Giannini veste i panni di Dino De Gregorio, procuratore senza scrupoli pronto a tutto per salvare la propria azienda. All’età di 80 anni, Giancarlo Giannini si rimette in discussione con un ruolo amaro, che scava nell’anima, anche un pizzico tormentato: “Per me – confessa ai microfoni di Repubblica – Il grande gioco non è un film sportivo, rappresenta una tragedia familiare”.

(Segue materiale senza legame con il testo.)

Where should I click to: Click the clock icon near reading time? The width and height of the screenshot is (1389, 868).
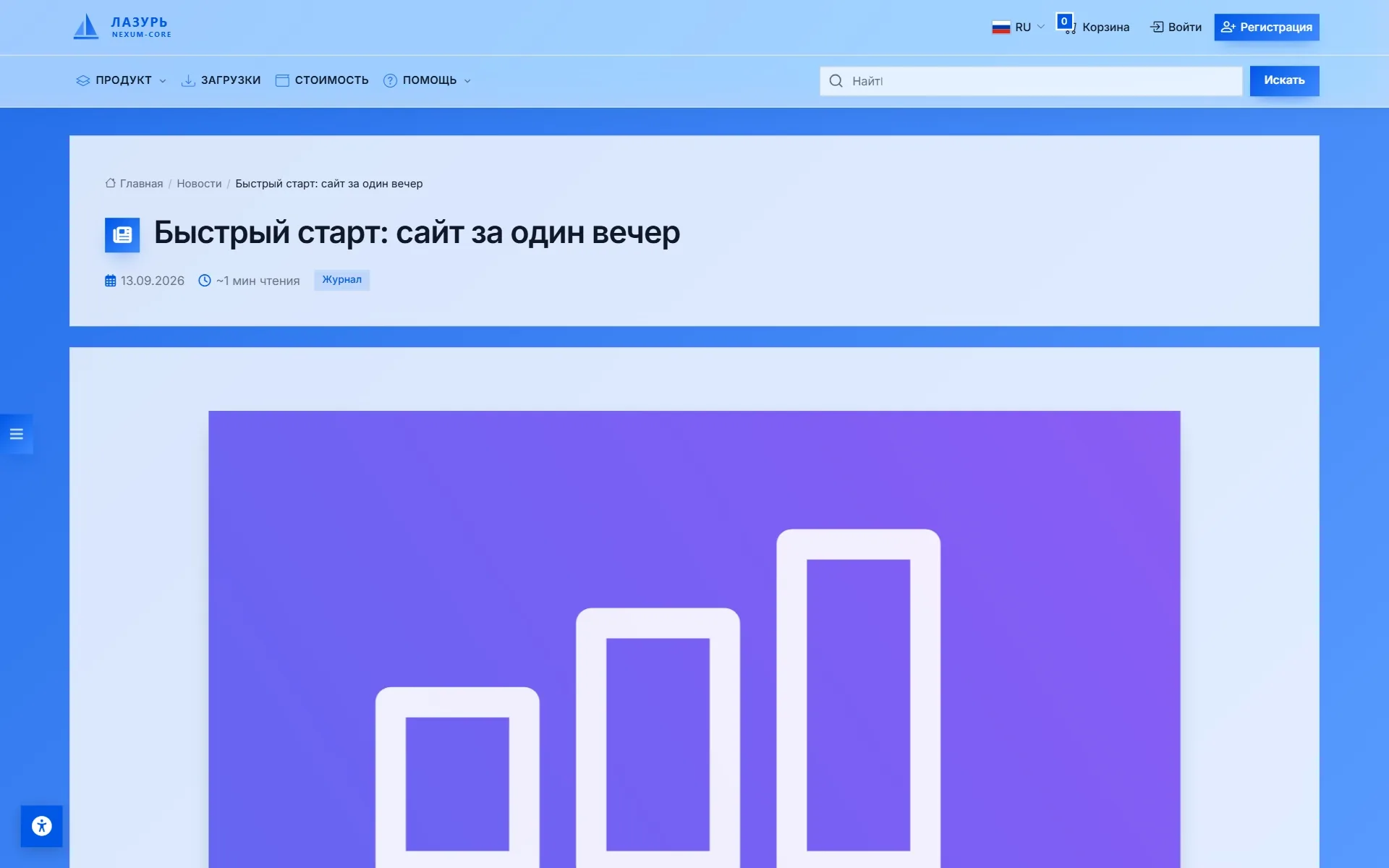point(205,281)
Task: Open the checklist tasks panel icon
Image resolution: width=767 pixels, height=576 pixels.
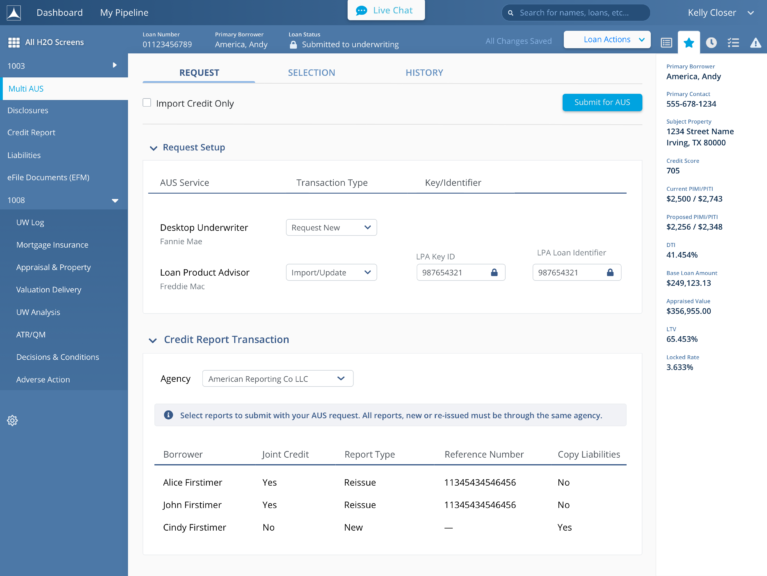Action: (x=733, y=43)
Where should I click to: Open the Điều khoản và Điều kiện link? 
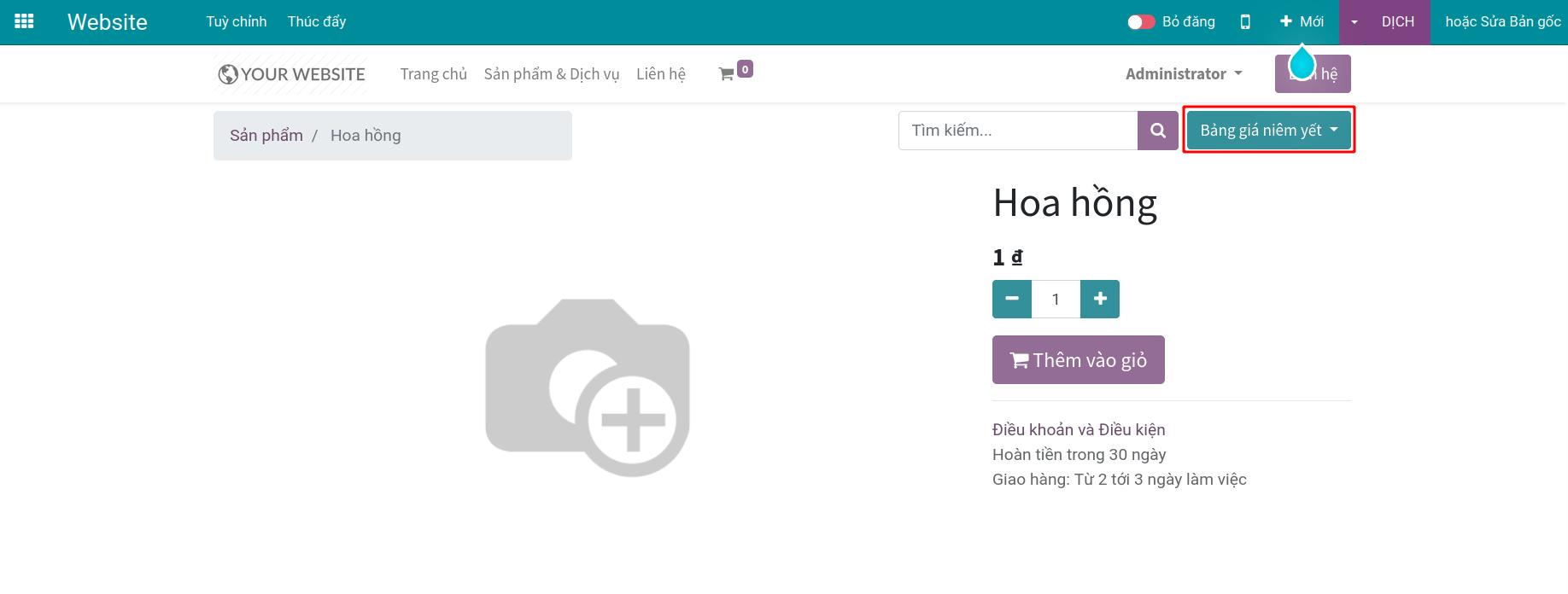point(1079,430)
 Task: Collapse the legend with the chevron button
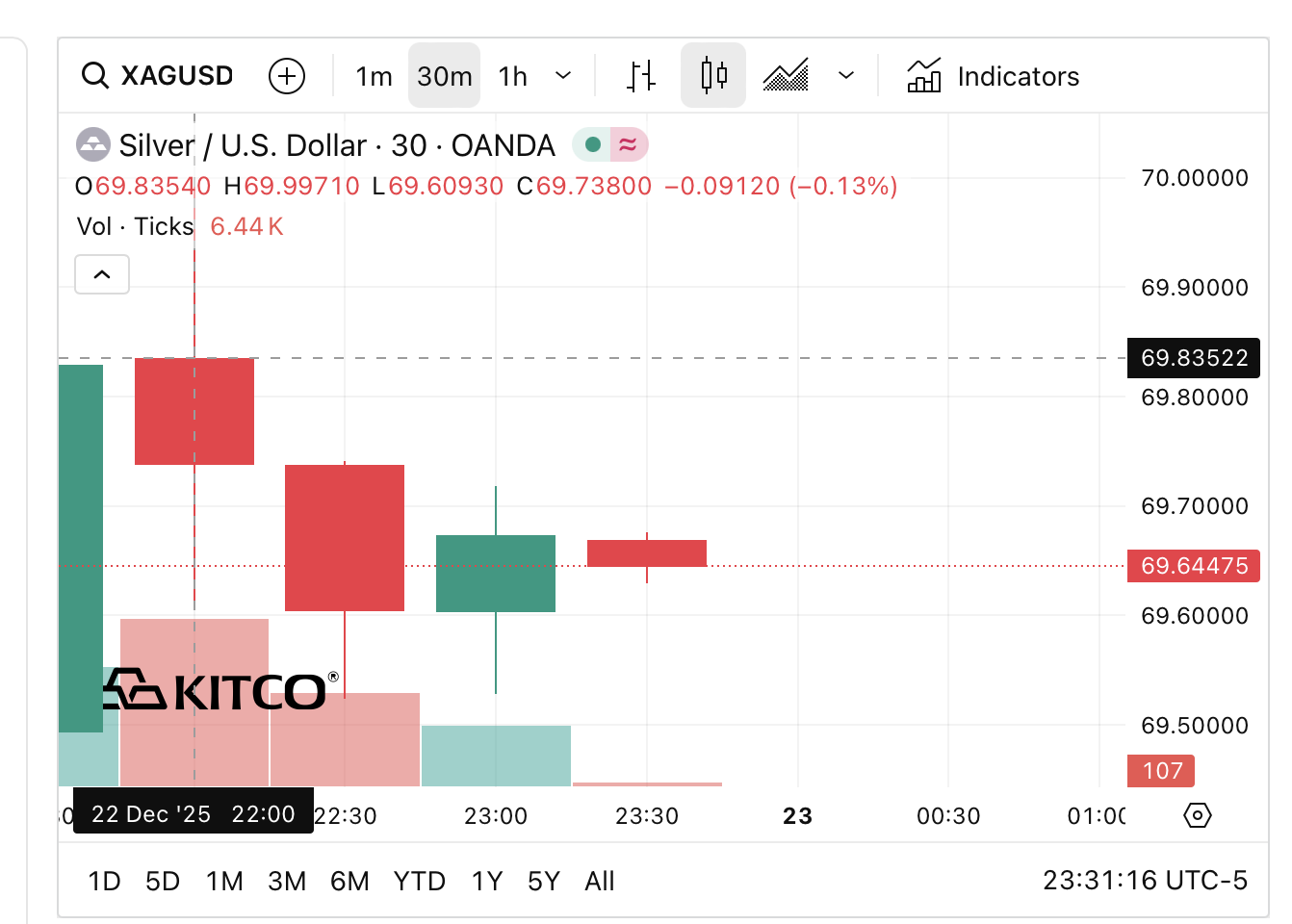(x=102, y=274)
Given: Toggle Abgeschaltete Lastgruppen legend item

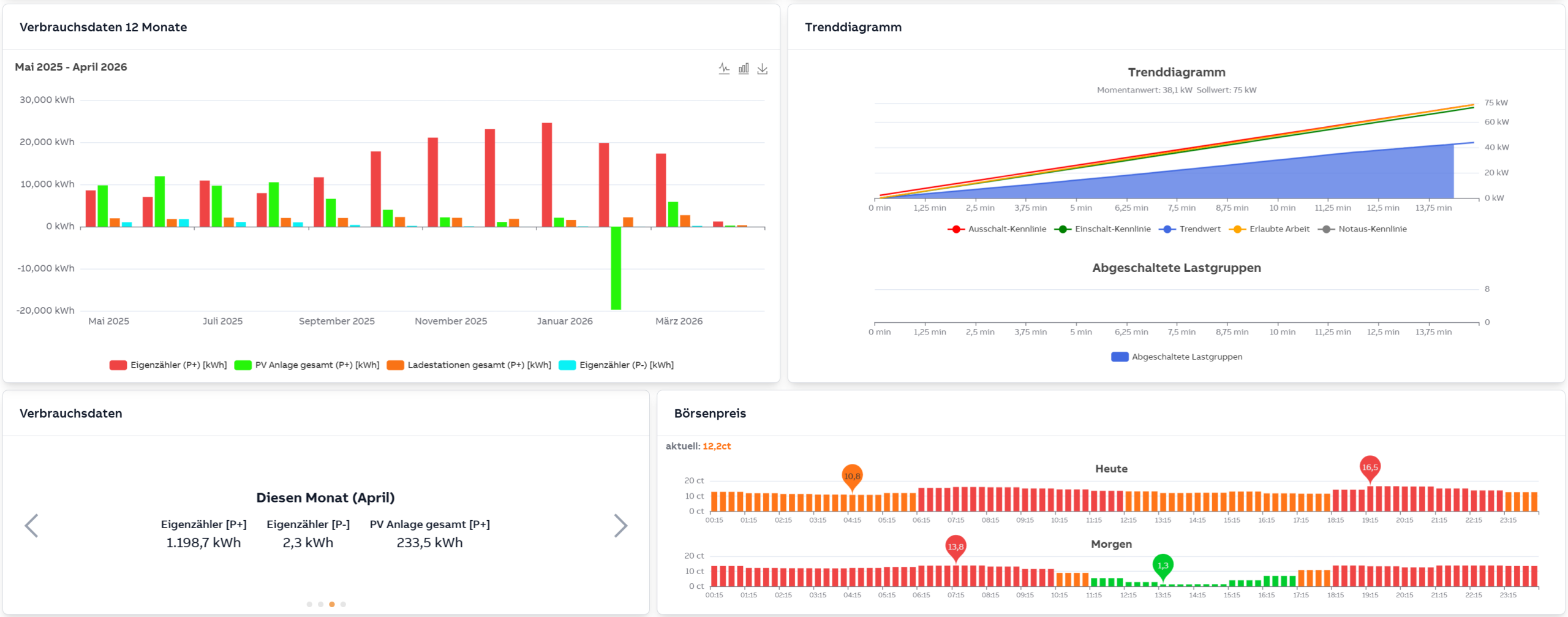Looking at the screenshot, I should click(1177, 357).

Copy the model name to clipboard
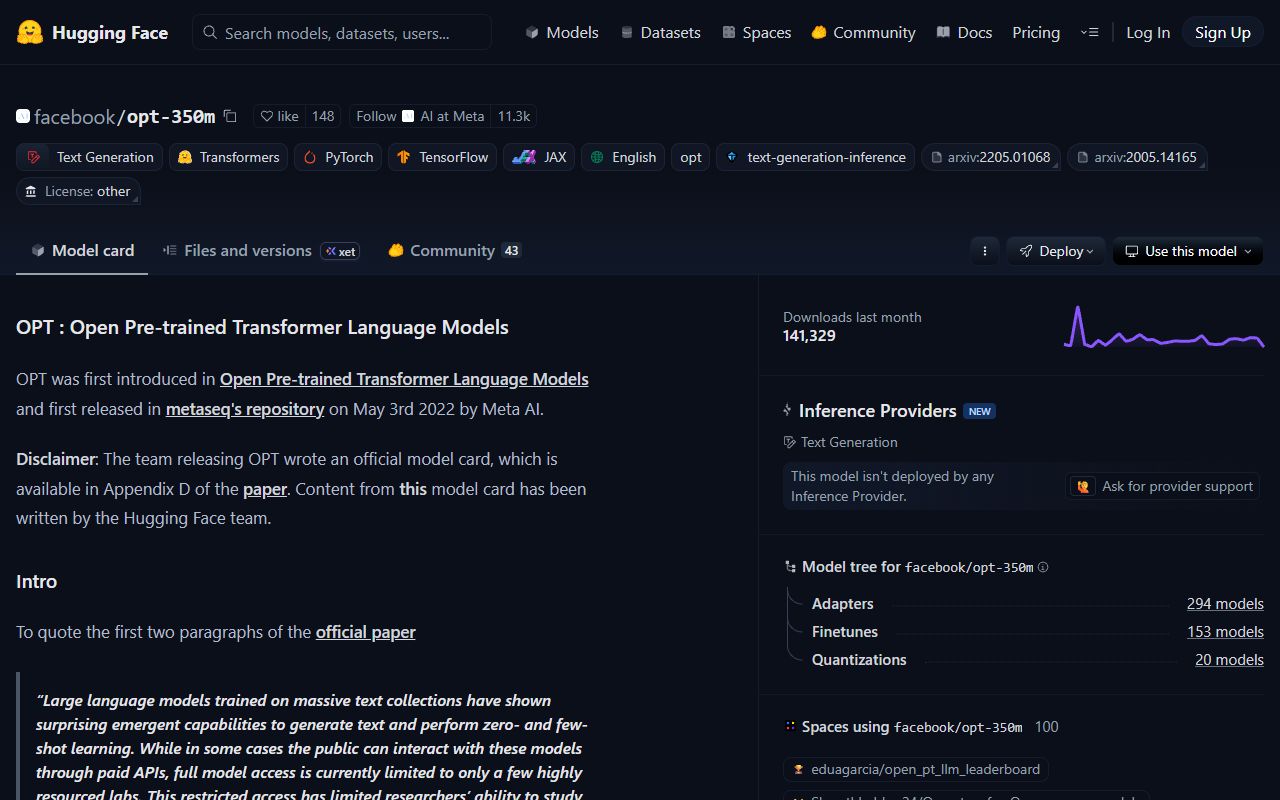click(230, 116)
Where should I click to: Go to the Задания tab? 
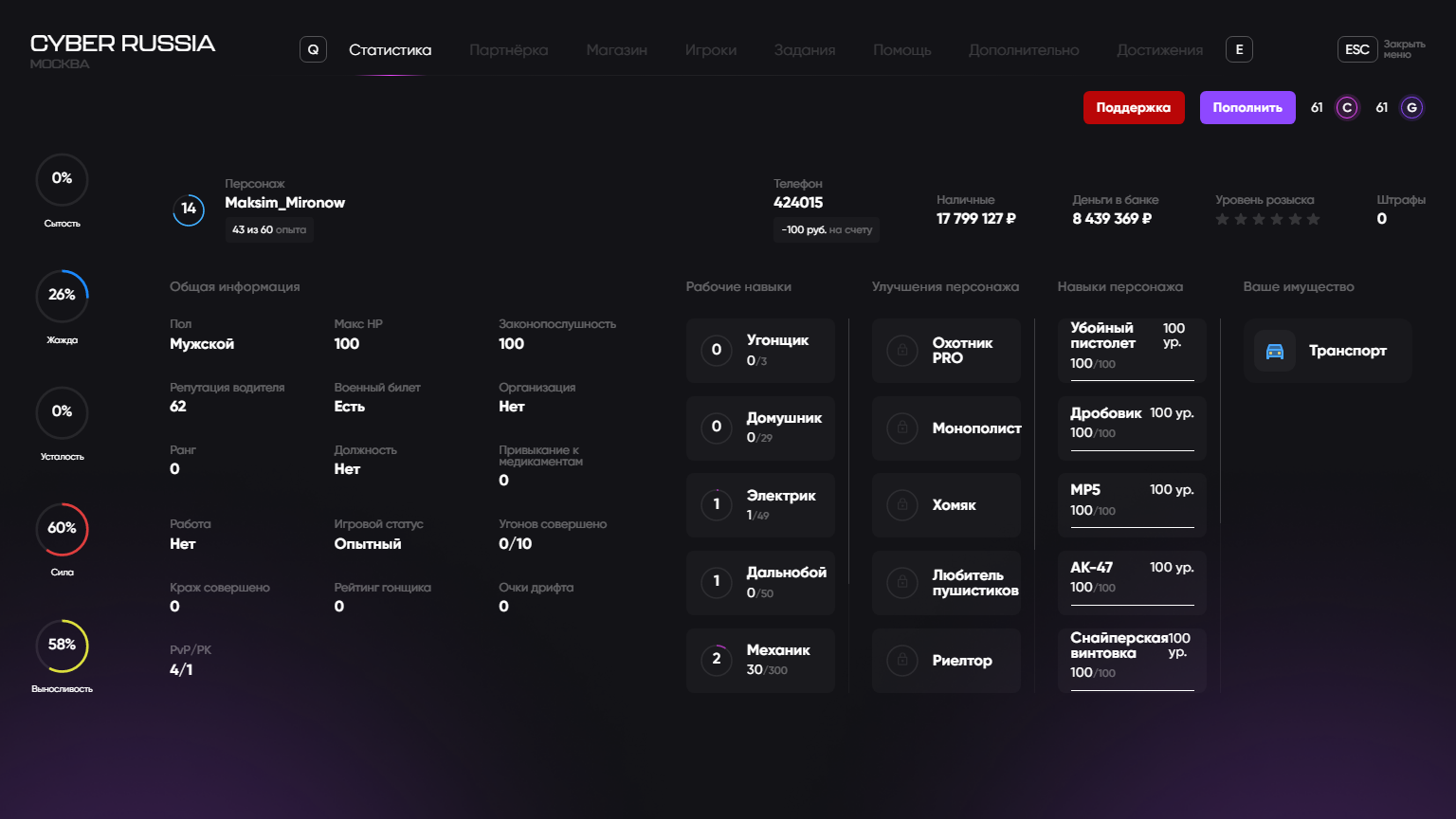(x=804, y=50)
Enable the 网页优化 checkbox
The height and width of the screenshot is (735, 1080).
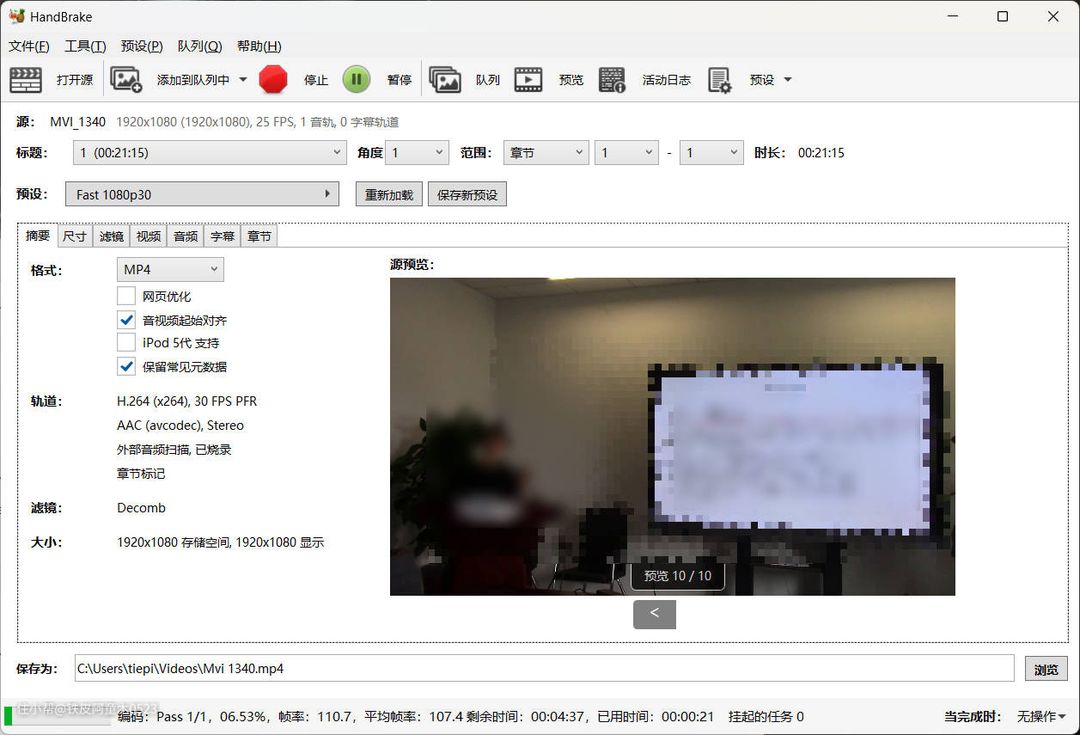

L’interprete ha la forza di portare le cicatrici del personaggio con eleganza e sfrontatezza: peculiarità affatto scontate con l’andare del tempo. Non perchè l’attore perda il proprio talento, ma perchè fare i conti con l’anzianità – del personaggio – non è mai facile: ogni suggestione viene amplificata in nome della resa. Gli anziani al cinema sono uno specchio in cui riflettere o riflettersi, a seconda di casi e prospettiva.
Giannini riesce ancora a restituire una mappa di emozioni che tratteggia il sentiero dell’opera. Chi voleva che smettesse dovrà accontentarsi della risposta che De Gregorio dà a suo figlio Domenico: “Non è ancora il momento”. Il perchè – se non bastasse il palmares e la competenza – è possibile rintracciarlo nelle parole di Spielberg. Il regista lo voleva ne “I predatori dell’arca perduta”: “Il cinema italiano ha ispirato il mondo”. Certezza che ancora non può suonare come un saluto, quando fra i principali ispiratori c’è ancora il tuo nome. Giannini deve continuare ad essere garanzia, prima ancora di ricordo.
© Andrea Desideri. Tutti i diritti riservati.